Les architectes transforment un outil en décor

Par Gilles de Bure · Le Journal des Arts

Le 19 novembre 1999 - 1181 mots

De toute éternité, ou du moins depuis que la vigne fut plantée en Bordelais, le chai a été l’objet de tous les soins, de tous les égards. Soin évident, souci fonctionnel, souci constant, que le tourisme œnologique est venu amplifier au cours des dernières décennies. Le chai moderne est devenu constituant de l’image, et les architectes appelés en renfort. Résultat, une grappe de réussites évidentes.
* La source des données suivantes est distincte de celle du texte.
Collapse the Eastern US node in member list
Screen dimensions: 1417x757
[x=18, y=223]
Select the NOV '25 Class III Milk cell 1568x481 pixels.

De tout temps, c’est le Bordelais, donc, vieille terre romaine, qui a donné l’exemple. La vigne est le cœur du monde au creux du Médoc et aux rives de la Gironde, de la Garonne et de la Dordogne. Et puis, Bordeaux, sous la houlette du marquis de Tourny, devient au XVIIIe siècle la plus somptueuse ville du monde, et demeure encore aujourd’hui le plus bel ensemble XVIIIe qui soit, bien avant Saint-Pétersbourg, du moins en quantité. Dans le vignoble, on prend la mesure de l’exemple. S’édifient alors comme un chapelet de petites merveilles néoclassiques, des “chartreuses” palladiennes, dans cette pierre blonde de Saint-Macaire qui donne sa tonalité à tout le Bordelais. Et d’emblée s’édifie le chai, puisque tout dans cet univers est sacrifié au, dépendant du vin. Le chai, les chais où vont s’encarrasser les barriques, reposer les bouteilles, à l’abri de l’humidité, dans la pénombre et la fraîcheur.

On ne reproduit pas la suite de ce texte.